Yum China (9987) reported a mid-year net profit of US$411 million (HK$3.21 billion), surging by 112 percent year-on-year.
Revenue was about US$5 billion, which grew by 37 percent from the same period last year led by accelerated new store openings and same-store sales growth. The company said operating profit growth was further driven by lower commodity prices and productivity improvements.
Sales of KFC and Pizza Hut have both grown by 19 percent and 33 percent respectively.
Earnings per share were 98 US cents. Yum China declared an interim dividend of 12 US cents per share.
With 719 gross new stores opened in the first half, the company expect to open around 1,300 new stores this year. Total stores reached 11,023.
Andy Yeung Ka-wai, the chief financial officer said: “With the lingering effects of the pandemic, we continue to expect full recovery of same-store sales to pre-pandemic levels to take time, with a recovery path that is nonlinear and uneven.”

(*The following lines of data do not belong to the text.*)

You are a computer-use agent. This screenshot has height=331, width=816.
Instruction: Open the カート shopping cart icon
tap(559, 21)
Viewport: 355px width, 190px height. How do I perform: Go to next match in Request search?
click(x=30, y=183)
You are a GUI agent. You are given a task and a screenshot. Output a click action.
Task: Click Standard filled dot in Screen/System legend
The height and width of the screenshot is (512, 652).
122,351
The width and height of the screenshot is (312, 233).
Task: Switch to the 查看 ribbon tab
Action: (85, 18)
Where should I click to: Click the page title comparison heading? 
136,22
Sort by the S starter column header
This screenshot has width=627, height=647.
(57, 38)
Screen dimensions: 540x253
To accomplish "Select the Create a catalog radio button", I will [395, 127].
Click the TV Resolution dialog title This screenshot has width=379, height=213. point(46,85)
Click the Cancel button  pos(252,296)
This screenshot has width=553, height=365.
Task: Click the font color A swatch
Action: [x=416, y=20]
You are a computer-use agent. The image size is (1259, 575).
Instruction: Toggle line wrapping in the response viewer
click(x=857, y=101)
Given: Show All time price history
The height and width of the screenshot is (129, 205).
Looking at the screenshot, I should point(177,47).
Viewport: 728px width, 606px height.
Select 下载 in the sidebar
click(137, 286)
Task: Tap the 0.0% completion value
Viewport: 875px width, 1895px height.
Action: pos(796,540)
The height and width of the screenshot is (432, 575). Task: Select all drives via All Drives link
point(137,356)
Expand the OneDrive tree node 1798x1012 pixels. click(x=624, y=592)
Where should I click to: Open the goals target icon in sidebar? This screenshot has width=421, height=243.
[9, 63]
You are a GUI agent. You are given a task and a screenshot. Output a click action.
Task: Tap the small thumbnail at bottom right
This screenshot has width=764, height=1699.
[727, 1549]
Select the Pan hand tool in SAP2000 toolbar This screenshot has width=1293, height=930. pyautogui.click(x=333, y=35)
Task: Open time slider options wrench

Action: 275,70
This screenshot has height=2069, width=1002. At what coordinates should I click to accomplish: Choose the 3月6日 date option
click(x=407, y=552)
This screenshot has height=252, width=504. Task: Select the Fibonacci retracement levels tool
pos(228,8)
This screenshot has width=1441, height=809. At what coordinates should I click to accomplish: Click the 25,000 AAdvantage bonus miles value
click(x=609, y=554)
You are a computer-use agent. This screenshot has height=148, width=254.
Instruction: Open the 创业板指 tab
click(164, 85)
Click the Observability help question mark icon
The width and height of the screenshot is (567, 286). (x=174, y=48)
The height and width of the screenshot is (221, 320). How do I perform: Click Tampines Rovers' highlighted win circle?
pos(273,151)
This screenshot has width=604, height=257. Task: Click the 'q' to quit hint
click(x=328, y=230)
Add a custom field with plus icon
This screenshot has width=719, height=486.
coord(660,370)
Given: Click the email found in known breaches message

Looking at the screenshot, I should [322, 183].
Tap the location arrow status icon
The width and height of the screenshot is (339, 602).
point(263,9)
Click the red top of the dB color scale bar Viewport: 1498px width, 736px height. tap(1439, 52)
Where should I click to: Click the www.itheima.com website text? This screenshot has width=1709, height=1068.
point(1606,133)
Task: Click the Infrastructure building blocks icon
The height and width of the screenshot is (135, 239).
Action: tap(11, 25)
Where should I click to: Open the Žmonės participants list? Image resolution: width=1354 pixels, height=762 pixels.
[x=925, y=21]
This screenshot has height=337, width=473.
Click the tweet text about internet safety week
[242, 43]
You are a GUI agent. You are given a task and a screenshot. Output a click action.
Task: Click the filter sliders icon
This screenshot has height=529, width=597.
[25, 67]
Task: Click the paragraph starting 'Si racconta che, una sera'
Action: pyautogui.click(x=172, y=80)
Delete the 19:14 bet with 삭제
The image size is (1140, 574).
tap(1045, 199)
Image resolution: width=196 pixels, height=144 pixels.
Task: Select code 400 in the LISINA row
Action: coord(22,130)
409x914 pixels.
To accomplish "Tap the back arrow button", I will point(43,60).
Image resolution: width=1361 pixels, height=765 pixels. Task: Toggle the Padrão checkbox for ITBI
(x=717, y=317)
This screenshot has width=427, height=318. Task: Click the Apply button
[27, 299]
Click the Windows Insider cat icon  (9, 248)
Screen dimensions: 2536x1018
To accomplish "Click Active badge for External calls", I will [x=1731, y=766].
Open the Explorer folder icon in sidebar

However, Yeung said the company will continue expansion by starting up more satellite and small-size stores to reduce operating costs and to increase sales.
He said share repurchases have resumed.
As for strengthening protection for food delivery workers, Joey Wat Chui-yung, the chief executive, believes the company has a hybrid mode of cooperation with delivery platforms. Although 60 percent of orders are brought by the delivery platform, the deliveries are done by Yum’s own driver, Wat said.
Drivers' salaries are competitive – two times the minimum wage in Shanghai.